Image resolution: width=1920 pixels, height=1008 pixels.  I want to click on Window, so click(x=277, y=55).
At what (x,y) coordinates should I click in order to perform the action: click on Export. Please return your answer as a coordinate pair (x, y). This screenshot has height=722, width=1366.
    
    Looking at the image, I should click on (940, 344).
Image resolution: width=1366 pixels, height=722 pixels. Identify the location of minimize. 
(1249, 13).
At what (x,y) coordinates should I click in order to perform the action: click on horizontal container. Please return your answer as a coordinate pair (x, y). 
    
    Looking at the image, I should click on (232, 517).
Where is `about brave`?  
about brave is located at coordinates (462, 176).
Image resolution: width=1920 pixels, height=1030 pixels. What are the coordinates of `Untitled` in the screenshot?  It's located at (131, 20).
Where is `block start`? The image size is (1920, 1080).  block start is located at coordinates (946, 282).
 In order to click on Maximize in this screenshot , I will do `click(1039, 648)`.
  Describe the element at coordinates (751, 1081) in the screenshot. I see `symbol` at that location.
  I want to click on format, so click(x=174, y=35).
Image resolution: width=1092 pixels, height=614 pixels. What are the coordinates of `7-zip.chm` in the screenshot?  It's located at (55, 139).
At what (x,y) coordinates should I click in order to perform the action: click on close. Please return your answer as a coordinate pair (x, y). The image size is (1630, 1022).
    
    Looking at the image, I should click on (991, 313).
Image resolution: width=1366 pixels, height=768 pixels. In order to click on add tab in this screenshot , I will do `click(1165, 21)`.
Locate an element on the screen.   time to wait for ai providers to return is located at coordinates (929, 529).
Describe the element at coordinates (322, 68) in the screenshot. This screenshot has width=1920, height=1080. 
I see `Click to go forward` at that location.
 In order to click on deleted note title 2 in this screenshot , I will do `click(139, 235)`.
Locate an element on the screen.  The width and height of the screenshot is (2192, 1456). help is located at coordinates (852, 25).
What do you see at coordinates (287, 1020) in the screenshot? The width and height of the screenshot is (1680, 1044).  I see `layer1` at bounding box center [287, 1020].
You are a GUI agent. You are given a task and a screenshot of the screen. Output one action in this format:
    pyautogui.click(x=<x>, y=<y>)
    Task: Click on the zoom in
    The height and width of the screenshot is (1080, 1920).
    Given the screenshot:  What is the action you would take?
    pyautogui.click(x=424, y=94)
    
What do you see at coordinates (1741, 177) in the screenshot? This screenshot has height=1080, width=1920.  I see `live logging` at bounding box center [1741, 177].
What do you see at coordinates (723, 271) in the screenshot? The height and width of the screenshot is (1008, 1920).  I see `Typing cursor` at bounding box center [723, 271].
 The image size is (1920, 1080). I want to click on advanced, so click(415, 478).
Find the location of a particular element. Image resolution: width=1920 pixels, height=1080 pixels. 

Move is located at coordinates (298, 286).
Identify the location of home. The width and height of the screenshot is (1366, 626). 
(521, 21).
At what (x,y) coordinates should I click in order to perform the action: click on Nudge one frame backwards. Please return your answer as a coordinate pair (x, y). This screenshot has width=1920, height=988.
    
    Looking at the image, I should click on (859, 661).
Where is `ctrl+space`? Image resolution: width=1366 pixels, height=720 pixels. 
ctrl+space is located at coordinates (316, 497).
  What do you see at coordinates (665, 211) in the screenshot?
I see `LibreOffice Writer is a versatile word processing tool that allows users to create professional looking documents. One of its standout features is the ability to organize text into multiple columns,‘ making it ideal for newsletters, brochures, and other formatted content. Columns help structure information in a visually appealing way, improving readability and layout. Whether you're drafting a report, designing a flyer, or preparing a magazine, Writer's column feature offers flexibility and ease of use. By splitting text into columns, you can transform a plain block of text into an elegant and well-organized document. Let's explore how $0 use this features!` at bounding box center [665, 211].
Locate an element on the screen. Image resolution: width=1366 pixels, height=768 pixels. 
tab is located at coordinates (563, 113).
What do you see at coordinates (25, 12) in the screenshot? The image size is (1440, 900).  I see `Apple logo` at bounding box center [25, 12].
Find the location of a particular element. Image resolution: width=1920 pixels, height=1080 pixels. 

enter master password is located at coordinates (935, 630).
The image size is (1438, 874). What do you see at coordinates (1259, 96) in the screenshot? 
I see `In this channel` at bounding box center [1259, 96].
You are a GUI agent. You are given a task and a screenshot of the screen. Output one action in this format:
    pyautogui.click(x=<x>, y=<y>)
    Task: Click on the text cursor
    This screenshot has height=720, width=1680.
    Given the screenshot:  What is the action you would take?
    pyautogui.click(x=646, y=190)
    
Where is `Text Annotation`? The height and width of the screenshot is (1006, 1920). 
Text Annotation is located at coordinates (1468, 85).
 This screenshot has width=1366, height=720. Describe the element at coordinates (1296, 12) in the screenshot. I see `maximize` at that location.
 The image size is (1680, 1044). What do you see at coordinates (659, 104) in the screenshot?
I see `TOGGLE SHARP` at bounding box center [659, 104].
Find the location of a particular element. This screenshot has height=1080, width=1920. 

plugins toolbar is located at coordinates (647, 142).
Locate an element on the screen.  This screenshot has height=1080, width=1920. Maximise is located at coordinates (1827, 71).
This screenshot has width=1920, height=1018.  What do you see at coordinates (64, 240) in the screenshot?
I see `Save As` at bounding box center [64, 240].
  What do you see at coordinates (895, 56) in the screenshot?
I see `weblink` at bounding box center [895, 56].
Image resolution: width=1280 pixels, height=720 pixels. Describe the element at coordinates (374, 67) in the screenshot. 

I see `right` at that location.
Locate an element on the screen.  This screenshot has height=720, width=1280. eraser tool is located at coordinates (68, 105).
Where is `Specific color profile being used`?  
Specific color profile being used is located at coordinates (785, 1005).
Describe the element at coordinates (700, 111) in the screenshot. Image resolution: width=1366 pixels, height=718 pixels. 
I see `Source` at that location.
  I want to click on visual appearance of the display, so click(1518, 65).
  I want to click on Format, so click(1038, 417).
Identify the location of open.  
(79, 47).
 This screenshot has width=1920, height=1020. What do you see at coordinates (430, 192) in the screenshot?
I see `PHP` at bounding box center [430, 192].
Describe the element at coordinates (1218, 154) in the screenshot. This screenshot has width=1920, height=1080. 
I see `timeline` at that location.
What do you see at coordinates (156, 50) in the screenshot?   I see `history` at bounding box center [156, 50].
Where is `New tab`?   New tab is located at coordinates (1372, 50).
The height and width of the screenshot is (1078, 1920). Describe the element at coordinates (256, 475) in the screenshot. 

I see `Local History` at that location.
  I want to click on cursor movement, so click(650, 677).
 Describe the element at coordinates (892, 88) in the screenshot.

▶ [What to work on] Rewrite the entries from the line containing "coordinates (1827, 71)." through the end of the entries, inclusive, as a Markdown table with the columns Row and Text, numbering each line and leaving out blank lines.

▶ [In response]
| Row | Text |
|---|---|
| 1 | Locate an element on the screen.  This screenshot has height=1080, width=1920. Maximise is located at coordinates (1827, 71). |
| 2 | This screenshot has width=1920, height=1018.  What do you see at coordinates (64, 240) in the screenshot? |
| 3 | I see `Save As` at bounding box center [64, 240]. |
| 4 |   What do you see at coordinates (895, 56) in the screenshot? |
| 5 | I see `weblink` at bounding box center [895, 56]. |
| 6 | Image resolution: width=1280 pixels, height=720 pixels. Describe the element at coordinates (374, 67) in the screenshot.  |
| 7 | I see `right` at that location. |
| 8 | Locate an element on the screen.  This screenshot has height=720, width=1280. eraser tool is located at coordinates (68, 105). |
| 9 | Where is `Specific color profile being used`?   |
| 10 | Specific color profile being used is located at coordinates (785, 1005). |
| 11 | Describe the element at coordinates (700, 111) in the screenshot. Image resolution: width=1366 pixels, height=718 pixels.  |
| 12 | I see `Source` at that location. |
| 13 |   I want to click on visual appearance of the display, so click(1518, 65). |
| 14 |   I want to click on Format, so click(1038, 417). |
| 15 | Identify the location of open.   |
| 16 | (79, 47). |
| 17 |  This screenshot has width=1920, height=1020. What do you see at coordinates (430, 192) in the screenshot? |
| 18 | I see `PHP` at bounding box center [430, 192]. |
| 19 | Describe the element at coordinates (1218, 154) in the screenshot. This screenshot has width=1920, height=1080.  |
| 20 | I see `timeline` at that location. |
| 21 | What do you see at coordinates (156, 50) in the screenshot?   I see `history` at bounding box center [156, 50]. |
| 22 | Where is `New tab`?   New tab is located at coordinates (1372, 50). |
| 23 | The height and width of the screenshot is (1078, 1920). Describe the element at coordinates (256, 475) in the screenshot.  |
| 24 | I see `Local History` at that location. |
| 25 |   I want to click on cursor movement, so click(650, 677). |
| 26 |  Describe the element at coordinates (892, 88) in the screenshot. |